QBoard » Big Data » Big Data - Spark » Why Import pandas in PySpark?

Why Import pandas in PySpark?

  • Hi In the University in the data science area we learned that if we wanted to work with small data we should use pandas and if we work with Big Data we schould use spark, in the case of Python programmers PySpark.

    Recently I saw in a Hackaton in the cloud (azure Synapse, that work inside in Spark) importing pandas in the notebook ( I suppose the code is good cause was made from Microsoft people)

    import pandas 
    from azureml.core import Dataset
    training_pd = training_data.toPandas().to_csv('training_pd.csv', index=False)

     

    Why do they do that ?

     
      December 15, 2021 12:45 PM IST
    0
  • Bassically seems that the person who make that work feel more conformatable in Pandas.
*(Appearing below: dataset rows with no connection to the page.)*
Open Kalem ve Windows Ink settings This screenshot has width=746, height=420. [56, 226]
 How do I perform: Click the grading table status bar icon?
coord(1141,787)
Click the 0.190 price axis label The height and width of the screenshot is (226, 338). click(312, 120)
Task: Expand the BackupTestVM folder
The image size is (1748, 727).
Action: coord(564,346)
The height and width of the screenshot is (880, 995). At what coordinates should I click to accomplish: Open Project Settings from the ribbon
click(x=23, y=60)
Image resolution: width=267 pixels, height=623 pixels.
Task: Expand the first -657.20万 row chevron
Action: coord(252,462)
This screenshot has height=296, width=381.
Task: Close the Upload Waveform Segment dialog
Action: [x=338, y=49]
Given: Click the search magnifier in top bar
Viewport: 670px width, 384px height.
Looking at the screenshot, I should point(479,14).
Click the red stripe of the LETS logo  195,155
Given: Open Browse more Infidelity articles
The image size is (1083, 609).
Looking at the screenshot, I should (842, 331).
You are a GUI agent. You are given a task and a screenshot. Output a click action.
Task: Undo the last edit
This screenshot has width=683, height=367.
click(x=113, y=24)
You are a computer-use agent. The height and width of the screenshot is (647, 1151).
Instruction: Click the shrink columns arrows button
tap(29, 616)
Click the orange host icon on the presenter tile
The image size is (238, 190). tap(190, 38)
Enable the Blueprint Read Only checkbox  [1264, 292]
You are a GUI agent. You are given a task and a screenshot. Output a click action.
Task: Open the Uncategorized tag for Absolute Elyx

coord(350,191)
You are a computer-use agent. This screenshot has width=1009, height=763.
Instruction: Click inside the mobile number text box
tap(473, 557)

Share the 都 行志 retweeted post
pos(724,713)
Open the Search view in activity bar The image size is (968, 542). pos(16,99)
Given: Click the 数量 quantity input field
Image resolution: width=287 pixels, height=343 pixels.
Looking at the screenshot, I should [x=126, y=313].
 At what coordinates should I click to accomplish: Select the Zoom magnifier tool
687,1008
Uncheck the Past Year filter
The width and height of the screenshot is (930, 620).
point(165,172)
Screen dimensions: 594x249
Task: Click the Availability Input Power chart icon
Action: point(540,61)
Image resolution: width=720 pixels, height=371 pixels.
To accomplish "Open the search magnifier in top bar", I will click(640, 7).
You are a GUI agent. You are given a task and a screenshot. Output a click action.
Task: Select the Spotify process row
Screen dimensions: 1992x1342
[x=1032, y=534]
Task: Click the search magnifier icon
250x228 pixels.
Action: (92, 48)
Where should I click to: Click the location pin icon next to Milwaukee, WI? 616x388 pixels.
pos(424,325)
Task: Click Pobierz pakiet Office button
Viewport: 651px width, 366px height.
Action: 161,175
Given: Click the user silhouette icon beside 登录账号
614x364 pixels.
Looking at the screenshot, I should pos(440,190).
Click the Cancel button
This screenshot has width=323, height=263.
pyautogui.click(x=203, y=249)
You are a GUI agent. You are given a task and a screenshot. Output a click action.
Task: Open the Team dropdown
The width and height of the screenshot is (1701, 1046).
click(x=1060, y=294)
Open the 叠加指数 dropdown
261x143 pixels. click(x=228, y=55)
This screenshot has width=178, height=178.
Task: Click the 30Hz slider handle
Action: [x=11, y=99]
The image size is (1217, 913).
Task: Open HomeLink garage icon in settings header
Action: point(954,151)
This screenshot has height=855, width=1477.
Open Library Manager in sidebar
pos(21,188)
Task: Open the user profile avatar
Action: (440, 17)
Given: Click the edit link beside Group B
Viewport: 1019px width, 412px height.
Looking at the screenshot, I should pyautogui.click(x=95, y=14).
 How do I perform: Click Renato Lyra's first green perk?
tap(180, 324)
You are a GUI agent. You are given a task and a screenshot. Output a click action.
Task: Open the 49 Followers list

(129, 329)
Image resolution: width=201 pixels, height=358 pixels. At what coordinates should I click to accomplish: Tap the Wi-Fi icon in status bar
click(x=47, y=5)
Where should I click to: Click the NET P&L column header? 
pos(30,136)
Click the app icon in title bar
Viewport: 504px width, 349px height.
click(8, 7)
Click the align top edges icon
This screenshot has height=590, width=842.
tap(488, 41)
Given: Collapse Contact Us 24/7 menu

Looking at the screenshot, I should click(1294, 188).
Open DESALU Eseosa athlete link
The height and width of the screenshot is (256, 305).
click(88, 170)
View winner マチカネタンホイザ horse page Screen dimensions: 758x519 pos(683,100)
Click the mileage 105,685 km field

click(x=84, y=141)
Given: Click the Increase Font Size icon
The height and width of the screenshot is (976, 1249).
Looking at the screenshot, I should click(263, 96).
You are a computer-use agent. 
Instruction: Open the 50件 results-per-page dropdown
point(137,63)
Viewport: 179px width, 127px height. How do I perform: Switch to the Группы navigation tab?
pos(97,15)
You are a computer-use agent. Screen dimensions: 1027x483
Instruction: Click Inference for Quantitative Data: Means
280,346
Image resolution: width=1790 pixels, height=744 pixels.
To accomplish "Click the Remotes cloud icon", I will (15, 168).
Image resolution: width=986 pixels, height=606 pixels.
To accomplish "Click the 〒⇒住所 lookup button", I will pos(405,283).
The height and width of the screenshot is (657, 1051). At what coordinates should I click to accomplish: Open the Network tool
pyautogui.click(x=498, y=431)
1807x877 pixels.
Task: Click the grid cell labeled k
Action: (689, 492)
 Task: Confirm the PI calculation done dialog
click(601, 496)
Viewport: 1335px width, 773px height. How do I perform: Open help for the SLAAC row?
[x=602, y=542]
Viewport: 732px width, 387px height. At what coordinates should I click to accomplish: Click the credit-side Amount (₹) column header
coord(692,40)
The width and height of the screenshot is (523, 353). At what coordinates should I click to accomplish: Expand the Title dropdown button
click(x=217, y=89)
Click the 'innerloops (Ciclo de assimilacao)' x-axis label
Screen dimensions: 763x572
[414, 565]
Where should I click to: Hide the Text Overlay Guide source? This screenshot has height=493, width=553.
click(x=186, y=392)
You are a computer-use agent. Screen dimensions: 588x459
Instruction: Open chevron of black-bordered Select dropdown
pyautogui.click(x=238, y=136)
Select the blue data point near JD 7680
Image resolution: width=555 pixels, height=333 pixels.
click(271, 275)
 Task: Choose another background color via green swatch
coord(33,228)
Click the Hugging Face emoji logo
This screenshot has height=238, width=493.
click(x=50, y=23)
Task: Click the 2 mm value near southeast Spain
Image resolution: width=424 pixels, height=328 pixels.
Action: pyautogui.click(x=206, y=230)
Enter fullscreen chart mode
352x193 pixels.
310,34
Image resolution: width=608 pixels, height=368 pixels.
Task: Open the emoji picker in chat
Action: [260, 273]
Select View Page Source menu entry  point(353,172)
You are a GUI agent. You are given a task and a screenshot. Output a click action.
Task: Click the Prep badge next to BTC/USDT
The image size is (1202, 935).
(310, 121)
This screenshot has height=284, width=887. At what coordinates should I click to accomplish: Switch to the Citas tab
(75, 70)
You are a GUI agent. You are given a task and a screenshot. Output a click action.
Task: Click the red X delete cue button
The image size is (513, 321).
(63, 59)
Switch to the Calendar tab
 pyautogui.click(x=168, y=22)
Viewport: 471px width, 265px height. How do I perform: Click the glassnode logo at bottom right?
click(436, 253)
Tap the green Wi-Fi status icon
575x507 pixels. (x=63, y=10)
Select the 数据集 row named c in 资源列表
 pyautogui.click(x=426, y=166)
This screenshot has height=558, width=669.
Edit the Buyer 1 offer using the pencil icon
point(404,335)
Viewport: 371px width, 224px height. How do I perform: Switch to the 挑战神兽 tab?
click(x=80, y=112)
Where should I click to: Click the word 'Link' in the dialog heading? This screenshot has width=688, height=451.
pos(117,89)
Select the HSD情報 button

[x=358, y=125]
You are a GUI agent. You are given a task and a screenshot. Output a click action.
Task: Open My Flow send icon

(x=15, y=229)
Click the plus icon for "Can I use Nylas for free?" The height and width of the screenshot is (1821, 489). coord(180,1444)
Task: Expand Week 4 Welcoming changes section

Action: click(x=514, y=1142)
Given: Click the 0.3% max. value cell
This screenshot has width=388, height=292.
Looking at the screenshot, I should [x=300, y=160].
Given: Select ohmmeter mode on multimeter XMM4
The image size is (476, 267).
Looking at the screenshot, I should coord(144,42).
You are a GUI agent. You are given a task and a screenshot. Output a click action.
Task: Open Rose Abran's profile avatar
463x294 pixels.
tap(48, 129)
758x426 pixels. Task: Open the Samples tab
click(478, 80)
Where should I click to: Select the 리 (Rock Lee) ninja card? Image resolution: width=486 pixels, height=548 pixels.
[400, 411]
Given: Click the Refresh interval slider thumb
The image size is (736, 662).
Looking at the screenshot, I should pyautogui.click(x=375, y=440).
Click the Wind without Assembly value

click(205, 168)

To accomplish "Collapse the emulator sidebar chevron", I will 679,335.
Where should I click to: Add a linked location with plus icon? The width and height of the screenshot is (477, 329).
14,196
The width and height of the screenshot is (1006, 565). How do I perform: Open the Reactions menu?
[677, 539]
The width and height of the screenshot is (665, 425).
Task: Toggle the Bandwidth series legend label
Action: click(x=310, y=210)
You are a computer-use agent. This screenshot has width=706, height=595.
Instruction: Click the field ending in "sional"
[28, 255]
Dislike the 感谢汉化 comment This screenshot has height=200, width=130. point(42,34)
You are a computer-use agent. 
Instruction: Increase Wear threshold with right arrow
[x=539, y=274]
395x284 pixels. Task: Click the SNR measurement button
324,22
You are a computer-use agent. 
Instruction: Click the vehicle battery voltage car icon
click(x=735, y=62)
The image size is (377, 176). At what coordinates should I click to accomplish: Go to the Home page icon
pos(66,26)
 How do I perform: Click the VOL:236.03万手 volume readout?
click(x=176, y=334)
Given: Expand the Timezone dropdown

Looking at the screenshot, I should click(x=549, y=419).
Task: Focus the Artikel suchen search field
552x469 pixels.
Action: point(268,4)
Of course Pandas doesn’t scale and If your data set grows, you need more RAM and probably a faster CPU (faster in terms of single core performance). While this may be limiting for some scenarios seems that in the example the csv would be not big enought to use spark. I can not see any other reason.

     
      December 22, 2021 1:30 PM IST
    0
  • Pandas dataframes does not support parallelization. On the other hand, with Pandas, you need no cluster, you have more libraries and easy-to-extend examples. And let's be real, its performance is better for every task that doesn't require scaling.

    So, if you start your data engineering life learning Pandas, you're stuck with two things:

    • Externalized knowledge: ready-made code, snippets, and projects;
    • Internalized knowledge: API that you know well and prefer much more, patterns, guarantees, and gut feeling how to write this code in general.

    To a man with a hammer, everything looks like a nail. And that's not always a bad thing. If you have strict deadlines, done better than perfect! Better use Pandas now, than learn proper scalable solutions for years.

    Imagine you want to use an Apache Zeppelin notebook in PySpark mode, with all these cool visualizations. But it's not quite meet your requirements, and you're thinking about how to quick-fix that. At the same time, you can instantly google a ready-made solution for Pandas. This is a way to go; you have no other option to meet your deadlines.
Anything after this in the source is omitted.